# Task
For the data below, report the number of lines that contain the string "κατασκευής" and nothing else.
----- Excerpted records -----
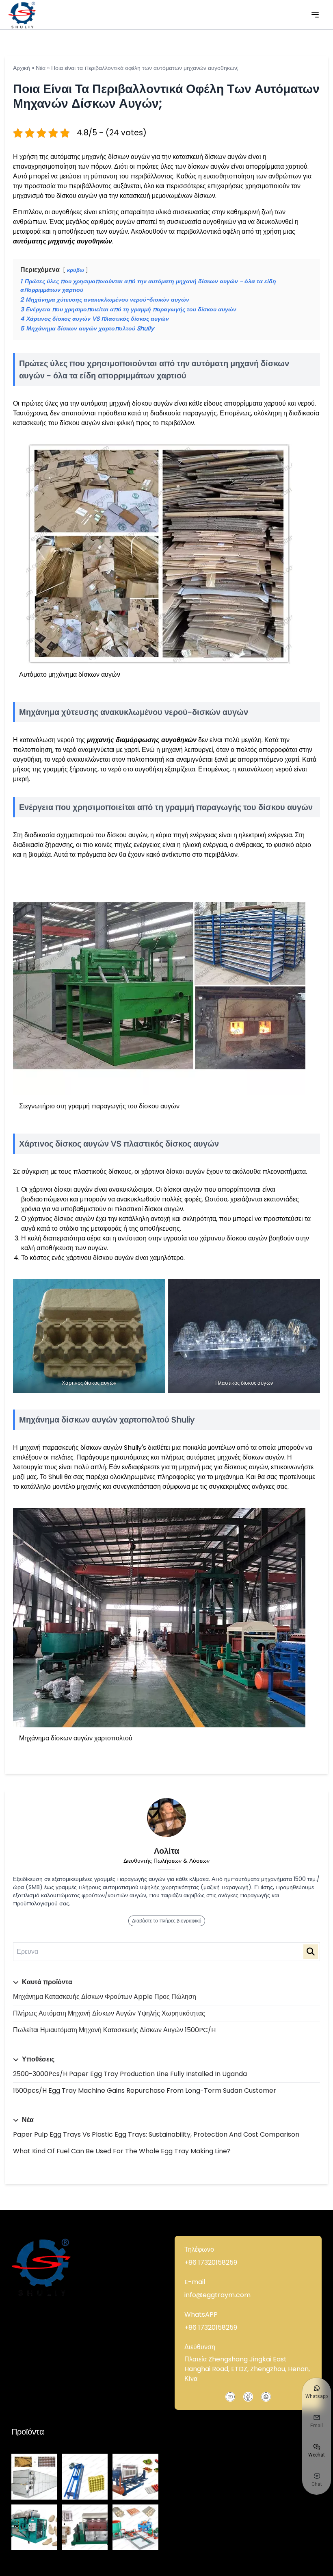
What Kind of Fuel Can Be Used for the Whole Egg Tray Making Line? (122, 2151)
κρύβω (75, 270)
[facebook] (248, 2397)
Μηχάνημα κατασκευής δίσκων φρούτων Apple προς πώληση (104, 1996)
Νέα (40, 68)
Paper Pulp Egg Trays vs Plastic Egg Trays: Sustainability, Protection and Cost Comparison (156, 2134)
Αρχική (21, 68)
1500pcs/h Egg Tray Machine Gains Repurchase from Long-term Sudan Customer (144, 2090)
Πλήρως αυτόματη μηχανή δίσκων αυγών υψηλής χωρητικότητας (109, 2013)
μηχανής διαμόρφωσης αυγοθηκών (142, 740)
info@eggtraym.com (217, 2295)
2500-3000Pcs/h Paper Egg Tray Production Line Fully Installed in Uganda (130, 2074)
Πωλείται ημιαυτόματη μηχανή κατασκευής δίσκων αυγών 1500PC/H (114, 2030)
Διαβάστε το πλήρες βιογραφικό (166, 1920)
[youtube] (230, 2397)
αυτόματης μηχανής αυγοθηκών (62, 241)
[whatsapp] (266, 2397)
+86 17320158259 (210, 2262)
-----
# Output of the exercise
2